Properly Padding Spaces – and Tabs

As you can tell by the post title, part of the sconvert program I missed is to convert tab characters into HTML spaces. Like spaces, tabs output blanks that must be converted to the   code for proper output on a web page.

In last week’s Lesson, I told the riviting story of the sconvert utility, which I use to process program output for this blog. It replaces spaces with the   (non-breakable space) HTML code. This program automates the conversion for me, so I don’t manually replace the spaces in sample output, which is a pain and takes time.

The first draft of the code, however, didn’t convert tabs. Adding tab detection and output routines requires updating the existing code. To avoid messy if-else decisions, I chose to use a switch-case structure to evaluate and convert streaming input:

2023_04_08-Lesson.c

#include <stdio.h>

int main()
{
    int ch;

    while(1)
    {
        ch = getchar();
        if( ch==EOF )
            break;
        switch(ch)
        {
            case ' ':
                printf("&nbsp;");
                break;
            case '\t':
                printf("&nbsp;&nbsp;&nbsp;&nbsp;");
                break;
            default:
                putchar(ch);
        }
    }

    return(0);
}

Immediately after grabbing a character from standard input, an if test checks for the EOF. When it floats in, the endless while loop is broken.

The switch-case structure looks for twoitems: a space, or a tab. The default condition is to output the character input, ch. Otherwise, for the space or tab, one or four HTML non-breakable space codes (&nbsp;) are output.

This update to the code converts tabs into non-breakable spaces for HTML output. One thing the code doesn’t do is to calculate tab offsets.

For example, I wrote a program that outputs the days of the week followed by a number value. Figure 1 shows the output as it appears on the screen:

Screenshot

Figure 1. Text output with tabs may not line up perfectly. (Tab stops set every eight positions.)
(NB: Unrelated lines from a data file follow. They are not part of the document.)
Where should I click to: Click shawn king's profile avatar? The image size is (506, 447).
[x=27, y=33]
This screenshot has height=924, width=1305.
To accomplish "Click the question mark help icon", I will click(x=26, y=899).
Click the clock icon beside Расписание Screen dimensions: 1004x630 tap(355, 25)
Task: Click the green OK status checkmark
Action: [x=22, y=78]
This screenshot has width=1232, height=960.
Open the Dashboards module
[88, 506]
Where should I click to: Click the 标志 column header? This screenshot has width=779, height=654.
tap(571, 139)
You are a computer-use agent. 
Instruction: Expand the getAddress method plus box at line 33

Yes, the program output is ugly because tab stops in the terminal are set every eight column positions. Here is how the updated sconvert program interprets the output:

Monday    0
Tuesday    1
Wednesday    2
Thursday    3
Friday    4
Saturday    5
Sunday    6

Oops, the results are different. The program merely translates tabs into non-breakable HTML space codes without consideration for actual tab stops on the terminal. To more accurately convert tabs, more manipulation is required in the code, which I cover in next week’s Lesson.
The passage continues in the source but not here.